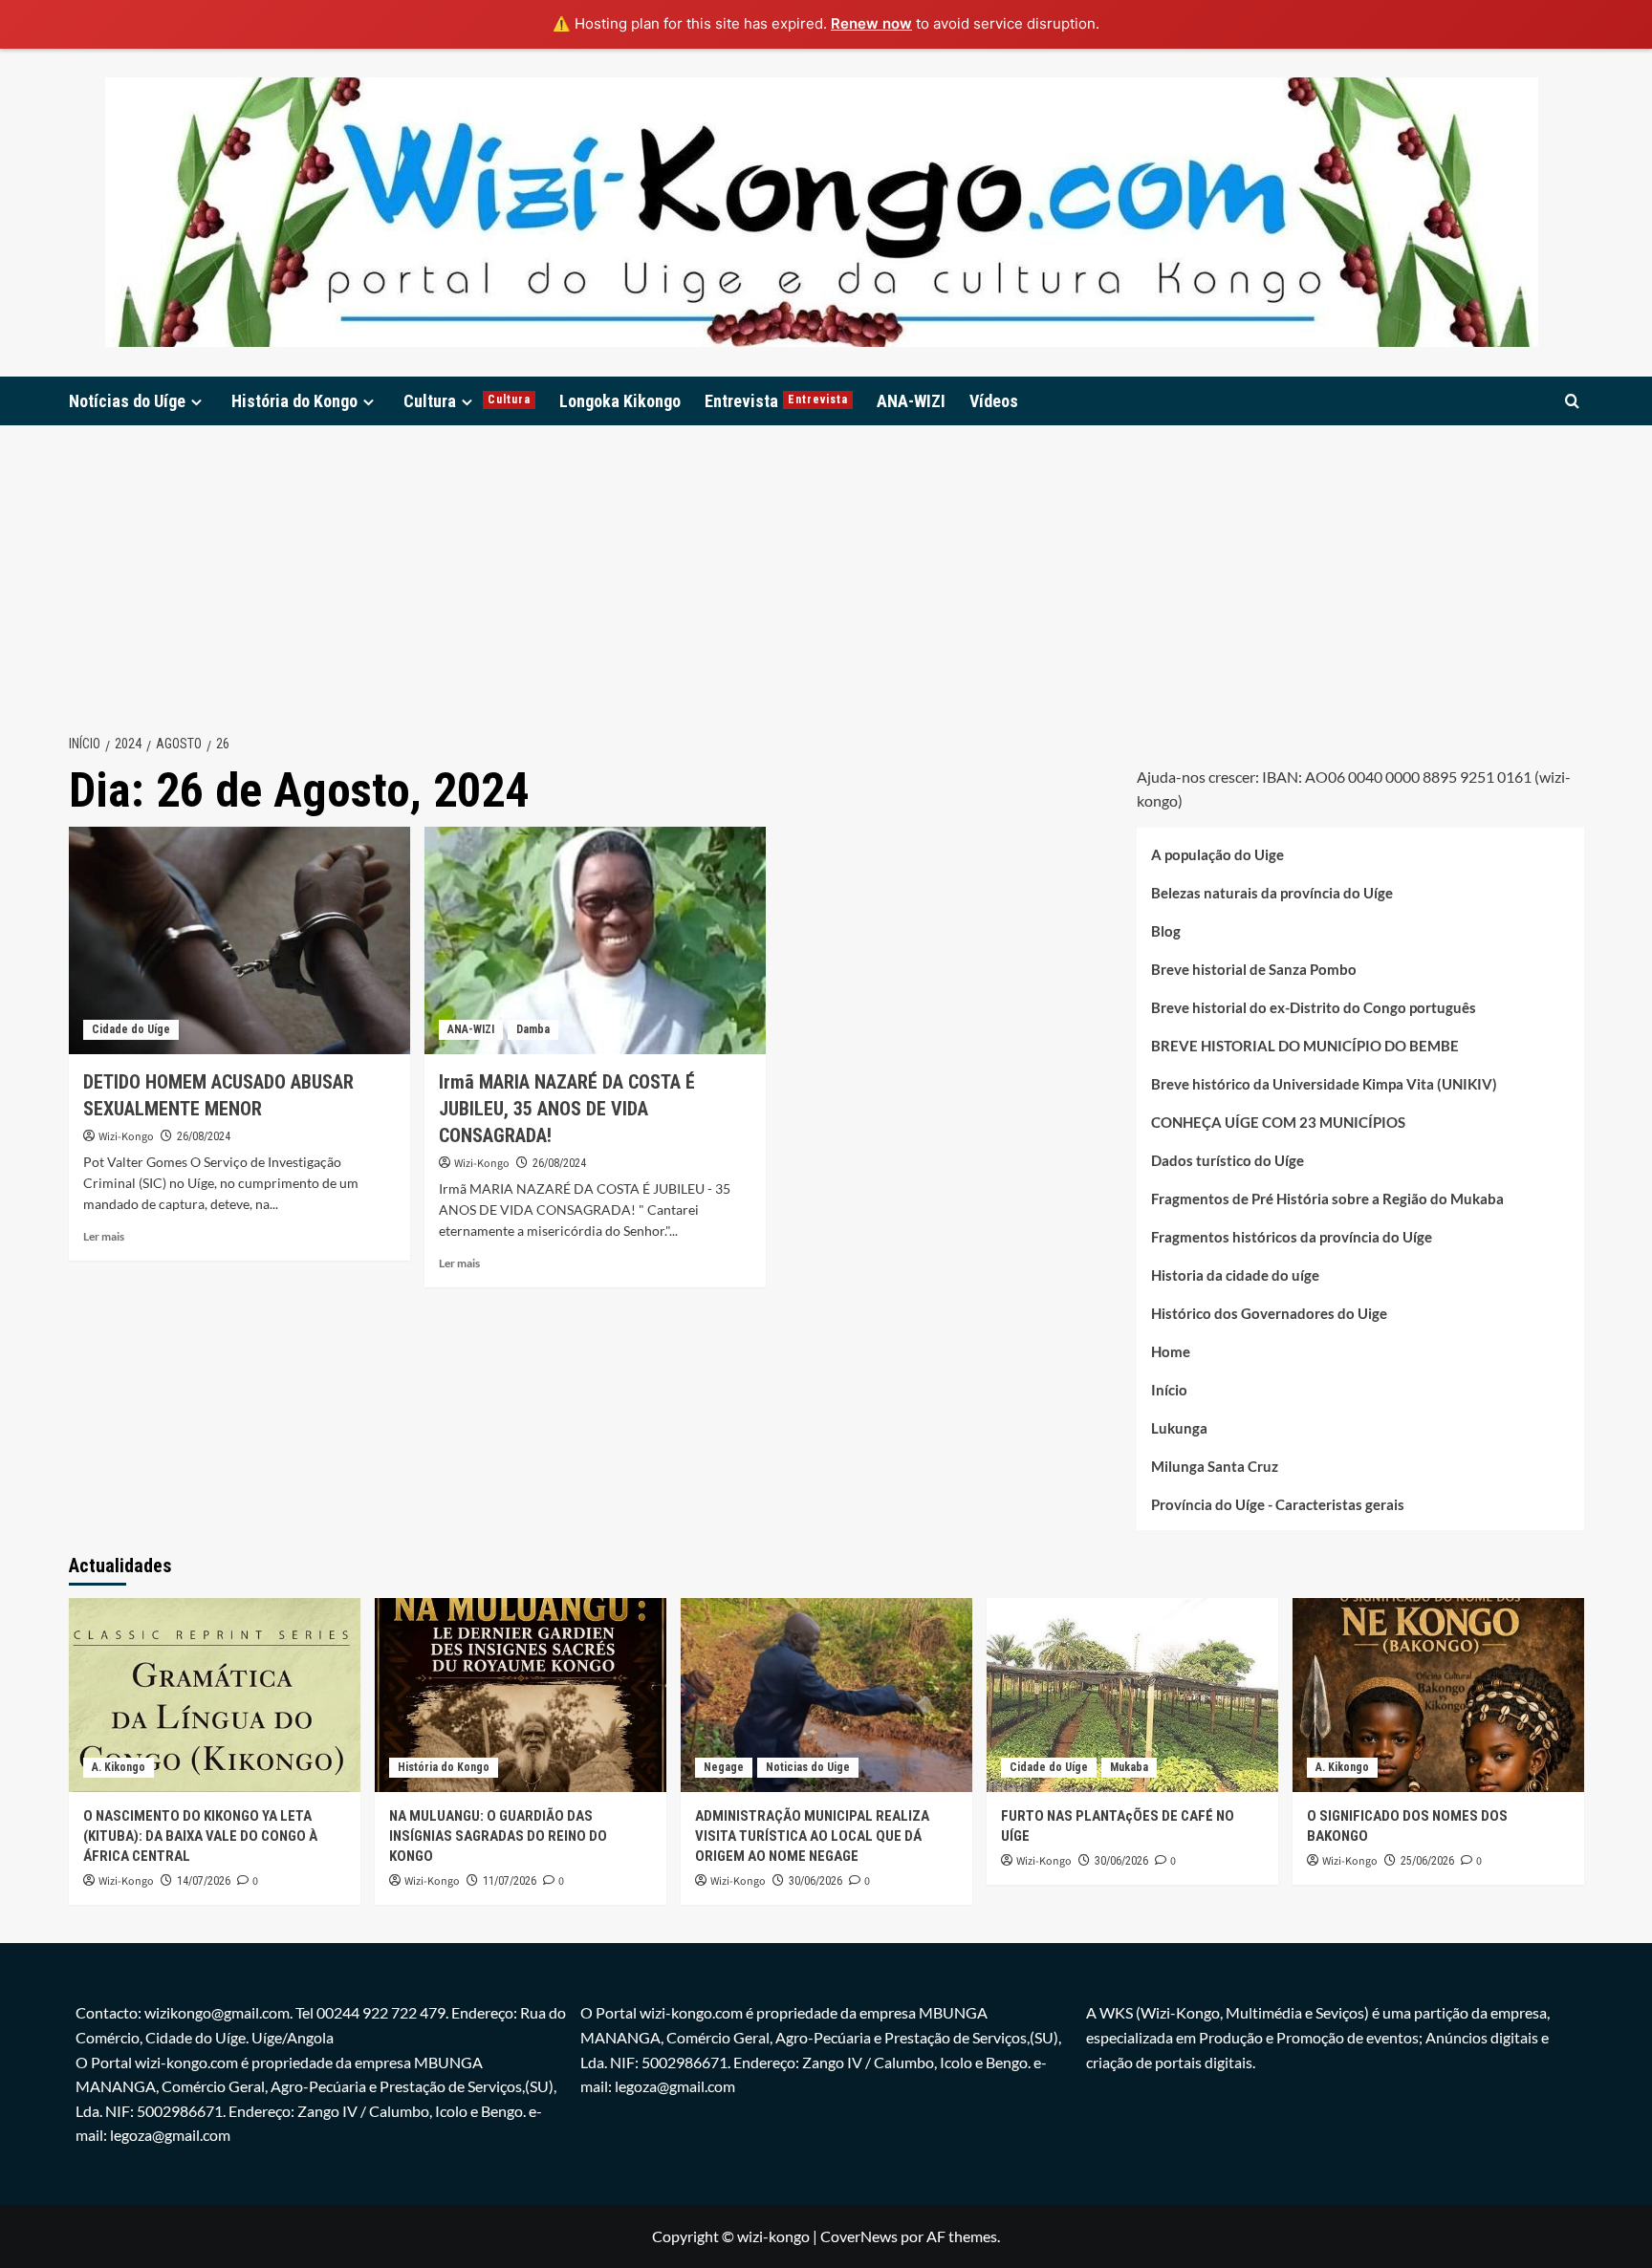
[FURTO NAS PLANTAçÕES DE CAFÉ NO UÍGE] (1132, 1695)
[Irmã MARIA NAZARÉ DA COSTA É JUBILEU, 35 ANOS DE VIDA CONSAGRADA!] (595, 940)
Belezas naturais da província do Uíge (1272, 892)
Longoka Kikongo (620, 401)
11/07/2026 (509, 1881)
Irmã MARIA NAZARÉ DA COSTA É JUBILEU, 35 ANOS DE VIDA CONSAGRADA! (567, 1108)
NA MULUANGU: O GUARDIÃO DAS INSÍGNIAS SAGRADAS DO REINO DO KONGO (498, 1836)
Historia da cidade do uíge (1235, 1275)
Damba (533, 1029)
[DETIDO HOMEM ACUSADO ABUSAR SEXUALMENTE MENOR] (239, 940)
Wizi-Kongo (126, 1137)
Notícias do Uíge (127, 401)
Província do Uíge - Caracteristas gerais (1277, 1504)
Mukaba (1129, 1767)
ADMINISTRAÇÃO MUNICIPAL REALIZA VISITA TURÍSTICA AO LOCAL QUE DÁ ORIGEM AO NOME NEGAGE (812, 1836)
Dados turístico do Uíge (1227, 1160)
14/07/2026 (203, 1881)
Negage (724, 1767)
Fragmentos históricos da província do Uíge (1291, 1236)
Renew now (871, 23)
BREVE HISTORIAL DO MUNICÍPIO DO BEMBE (1305, 1045)
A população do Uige (1217, 854)
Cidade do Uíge (131, 1029)
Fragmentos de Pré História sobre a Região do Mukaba (1327, 1198)
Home (1170, 1351)
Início (1169, 1389)
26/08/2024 (203, 1136)
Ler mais (103, 1236)
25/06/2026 (1427, 1861)
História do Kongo (294, 401)
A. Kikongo (118, 1767)
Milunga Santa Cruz (1214, 1466)
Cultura (467, 401)
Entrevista (776, 401)
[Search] (1572, 401)
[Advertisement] (826, 568)
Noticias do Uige (808, 1767)
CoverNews (859, 2236)
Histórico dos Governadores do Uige (1269, 1313)
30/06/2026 (815, 1881)
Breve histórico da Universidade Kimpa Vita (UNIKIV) (1324, 1083)
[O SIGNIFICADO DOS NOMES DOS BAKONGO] (1438, 1695)
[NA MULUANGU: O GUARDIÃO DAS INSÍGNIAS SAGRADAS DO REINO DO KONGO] (520, 1695)
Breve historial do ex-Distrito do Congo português (1313, 1007)
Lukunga (1179, 1427)
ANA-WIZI (911, 401)
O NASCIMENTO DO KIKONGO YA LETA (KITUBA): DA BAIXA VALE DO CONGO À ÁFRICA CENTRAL (200, 1836)
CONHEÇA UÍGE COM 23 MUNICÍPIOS (1278, 1122)
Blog (1166, 931)
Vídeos (993, 401)
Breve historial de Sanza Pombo (1254, 969)
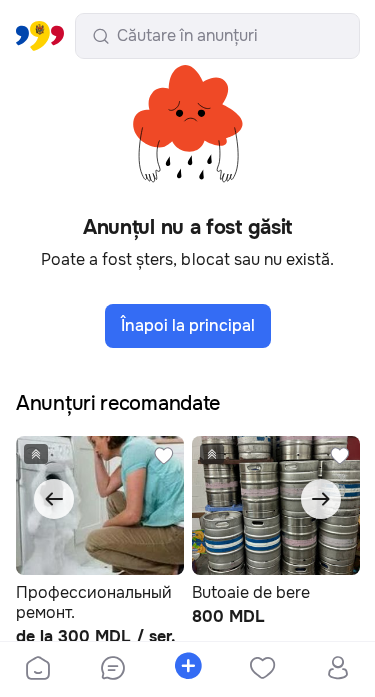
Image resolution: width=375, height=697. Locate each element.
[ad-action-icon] (164, 456)
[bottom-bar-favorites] (262, 670)
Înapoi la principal (188, 325)
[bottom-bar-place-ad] (187, 670)
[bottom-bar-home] (38, 670)
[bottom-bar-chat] (112, 670)
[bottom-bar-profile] (337, 670)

**How to complete this task**:
Each entry above is to be written out exactly. The pictures stay out.

**Answer to the exercise**:
[FURTO NAS PLANTAçÕES DE CAFÉ NO UÍGE] (1132, 1695)
[Irmã MARIA NAZARÉ DA COSTA É JUBILEU, 35 ANOS DE VIDA CONSAGRADA!] (595, 940)
Belezas naturais da província do Uíge (1272, 892)
Longoka Kikongo (620, 401)
11/07/2026 (509, 1881)
Irmã MARIA NAZARÉ DA COSTA É JUBILEU, 35 ANOS DE VIDA CONSAGRADA! (567, 1108)
NA MULUANGU: O GUARDIÃO DAS INSÍGNIAS SAGRADAS DO REINO DO KONGO (498, 1836)
Historia da cidade do uíge (1235, 1275)
Damba (533, 1029)
[DETIDO HOMEM ACUSADO ABUSAR SEXUALMENTE MENOR] (239, 940)
Wizi-Kongo (126, 1137)
Notícias do Uíge (127, 401)
Província do Uíge - Caracteristas gerais (1277, 1504)
Mukaba (1129, 1767)
ADMINISTRAÇÃO MUNICIPAL REALIZA VISITA TURÍSTICA AO LOCAL QUE DÁ ORIGEM AO NOME NEGAGE (812, 1836)
Dados turístico do Uíge (1227, 1160)
14/07/2026 (203, 1881)
Negage (724, 1767)
Fragmentos históricos da província do Uíge (1291, 1236)
Renew now (871, 23)
BREVE HISTORIAL DO MUNICÍPIO DO BEMBE (1305, 1045)
A população do Uige (1217, 854)
Cidade do Uíge (131, 1029)
Fragmentos de Pré História sobre a Região do Mukaba (1327, 1198)
Home (1170, 1351)
Início (1169, 1389)
26/08/2024 (203, 1136)
Ler mais (103, 1236)
25/06/2026 (1427, 1861)
História do Kongo (294, 401)
A. Kikongo (118, 1767)
Milunga Santa Cruz (1214, 1466)
Cultura (467, 401)
Entrevista (776, 401)
[Search] (1572, 401)
[Advertisement] (826, 568)
Noticias do Uige (808, 1767)
CoverNews (859, 2236)
Histórico dos Governadores do Uige (1269, 1313)
30/06/2026 (815, 1881)
Breve histórico da Universidade Kimpa Vita (UNIKIV) (1324, 1083)
[O SIGNIFICADO DOS NOMES DOS BAKONGO] (1438, 1695)
[NA MULUANGU: O GUARDIÃO DAS INSÍGNIAS SAGRADAS DO REINO DO KONGO] (520, 1695)
Breve historial do ex-Distrito do Congo português (1313, 1007)
Lukunga (1179, 1427)
ANA-WIZI (911, 401)
O NASCIMENTO DO KIKONGO YA LETA (KITUBA): DA BAIXA VALE DO CONGO À ÁFRICA CENTRAL (200, 1836)
CONHEÇA UÍGE COM 23 MUNICÍPIOS (1278, 1122)
Blog (1166, 931)
Vídeos (993, 401)
Breve historial de Sanza Pombo (1254, 969)
Image resolution: width=375, height=697. Locate each element.
[ad-action-icon] (164, 456)
[bottom-bar-favorites] (262, 670)
Înapoi la principal (188, 325)
[bottom-bar-place-ad] (187, 670)
[bottom-bar-home] (38, 670)
[bottom-bar-chat] (112, 670)
[bottom-bar-profile] (337, 670)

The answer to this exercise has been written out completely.